O estudo (que inclui a avaliação conjunta do pavimento, da sinalização e da geometria da via) mostra que 6,3% das rodovias avaliadas foram classificados como ótimos, 35,3% como bons, 37,4% como regulares, 16,8% como ruins e 4,2% como péssimos. O coordenador de estatística e pesquisa da CNT, Jefferson Cristiano, explica que os números registram melhora devido, principalmente, à sinalização e ao pavimento.
"A sinalização e o pavimento deram esse peso.
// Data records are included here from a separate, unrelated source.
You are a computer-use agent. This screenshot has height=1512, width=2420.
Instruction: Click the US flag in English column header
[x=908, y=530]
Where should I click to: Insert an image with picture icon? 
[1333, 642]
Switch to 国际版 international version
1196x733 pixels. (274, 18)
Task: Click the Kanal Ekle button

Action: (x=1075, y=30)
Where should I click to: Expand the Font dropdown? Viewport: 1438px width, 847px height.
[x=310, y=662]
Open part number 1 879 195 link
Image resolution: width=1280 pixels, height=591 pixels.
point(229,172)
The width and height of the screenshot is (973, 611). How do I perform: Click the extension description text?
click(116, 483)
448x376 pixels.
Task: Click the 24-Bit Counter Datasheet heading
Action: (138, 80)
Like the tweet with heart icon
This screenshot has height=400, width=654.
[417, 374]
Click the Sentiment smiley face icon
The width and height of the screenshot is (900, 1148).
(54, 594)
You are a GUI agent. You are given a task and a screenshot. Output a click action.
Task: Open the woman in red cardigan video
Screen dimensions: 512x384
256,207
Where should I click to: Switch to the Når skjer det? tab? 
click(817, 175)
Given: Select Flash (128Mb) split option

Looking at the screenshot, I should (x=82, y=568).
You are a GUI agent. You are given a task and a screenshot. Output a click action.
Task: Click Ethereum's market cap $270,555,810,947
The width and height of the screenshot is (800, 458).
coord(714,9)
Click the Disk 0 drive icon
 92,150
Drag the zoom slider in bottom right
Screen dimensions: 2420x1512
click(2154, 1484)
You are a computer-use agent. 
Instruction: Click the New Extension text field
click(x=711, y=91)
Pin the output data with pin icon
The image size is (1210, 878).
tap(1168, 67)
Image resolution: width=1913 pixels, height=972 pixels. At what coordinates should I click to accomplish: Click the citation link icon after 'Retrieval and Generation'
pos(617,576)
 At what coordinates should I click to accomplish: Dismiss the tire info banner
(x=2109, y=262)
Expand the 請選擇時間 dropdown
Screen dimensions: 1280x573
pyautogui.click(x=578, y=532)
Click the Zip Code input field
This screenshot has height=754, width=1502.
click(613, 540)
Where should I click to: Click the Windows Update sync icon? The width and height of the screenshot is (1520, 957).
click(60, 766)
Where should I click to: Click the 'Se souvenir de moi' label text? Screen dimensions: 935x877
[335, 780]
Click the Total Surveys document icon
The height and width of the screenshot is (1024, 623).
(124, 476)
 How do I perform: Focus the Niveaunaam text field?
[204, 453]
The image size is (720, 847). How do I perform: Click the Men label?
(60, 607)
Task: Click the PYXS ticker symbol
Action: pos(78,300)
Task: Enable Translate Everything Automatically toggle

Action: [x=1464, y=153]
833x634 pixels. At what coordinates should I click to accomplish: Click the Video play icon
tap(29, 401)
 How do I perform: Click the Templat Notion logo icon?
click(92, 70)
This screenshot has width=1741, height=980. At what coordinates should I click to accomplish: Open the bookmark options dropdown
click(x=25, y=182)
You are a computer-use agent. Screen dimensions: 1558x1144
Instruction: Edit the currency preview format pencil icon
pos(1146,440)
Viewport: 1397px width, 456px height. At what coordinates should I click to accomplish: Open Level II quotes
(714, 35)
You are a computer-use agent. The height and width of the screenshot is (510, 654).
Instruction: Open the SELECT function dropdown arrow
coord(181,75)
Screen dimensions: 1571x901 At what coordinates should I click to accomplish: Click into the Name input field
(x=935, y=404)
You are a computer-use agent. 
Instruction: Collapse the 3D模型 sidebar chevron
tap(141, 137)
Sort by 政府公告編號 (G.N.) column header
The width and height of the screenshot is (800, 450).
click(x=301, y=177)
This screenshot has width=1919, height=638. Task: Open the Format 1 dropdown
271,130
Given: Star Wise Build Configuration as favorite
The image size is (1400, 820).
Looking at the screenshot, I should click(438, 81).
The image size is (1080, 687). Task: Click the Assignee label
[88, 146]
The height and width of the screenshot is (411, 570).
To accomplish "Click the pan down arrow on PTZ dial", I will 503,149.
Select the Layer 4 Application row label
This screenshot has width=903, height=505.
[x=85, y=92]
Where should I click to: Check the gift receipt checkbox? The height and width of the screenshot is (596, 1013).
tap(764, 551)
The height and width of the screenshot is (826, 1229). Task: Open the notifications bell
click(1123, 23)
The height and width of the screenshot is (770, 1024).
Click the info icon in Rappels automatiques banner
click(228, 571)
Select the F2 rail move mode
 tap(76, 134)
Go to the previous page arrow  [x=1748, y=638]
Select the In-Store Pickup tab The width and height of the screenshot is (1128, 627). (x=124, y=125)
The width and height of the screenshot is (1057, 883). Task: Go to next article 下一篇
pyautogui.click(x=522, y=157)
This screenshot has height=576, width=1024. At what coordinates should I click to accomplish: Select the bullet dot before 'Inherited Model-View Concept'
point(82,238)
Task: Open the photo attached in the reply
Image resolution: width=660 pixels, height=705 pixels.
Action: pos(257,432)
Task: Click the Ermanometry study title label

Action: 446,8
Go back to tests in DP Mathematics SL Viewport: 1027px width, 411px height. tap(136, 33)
Isso é reflexo também do próprio programa BR Legal do Governo Federal, que tem conseguido resultados com investimento de baixo custo", esclarece.
No pavimento, são consideradas as condições da superfície da pista principal e do acostamento, sendo regulares, ruins ou péssimos 56,5% da extensão avaliada, enquanto 43,5% foram considerados ótimos ou bons.
Em relação à sinalização, quando se observa a presença, visibilidade e legibilidade de placas, há problemas com 47,4%. Já a geometria da via engloba o tipo de rodovia (pista simples ou dupla), a presença de faixa adicional de subida, de pontes, de viadutos, de curvas perigosas e de acostamento. A pesquisa constatou que 82,2% da extensão das rodovias pesquisadas no Ceará não têm condições satisfatórias de geometria. De acordo com a CNT, é necessário R$ 1,33 bilhão para a reconstrução, restauração e a manutenção dos trechos danificados.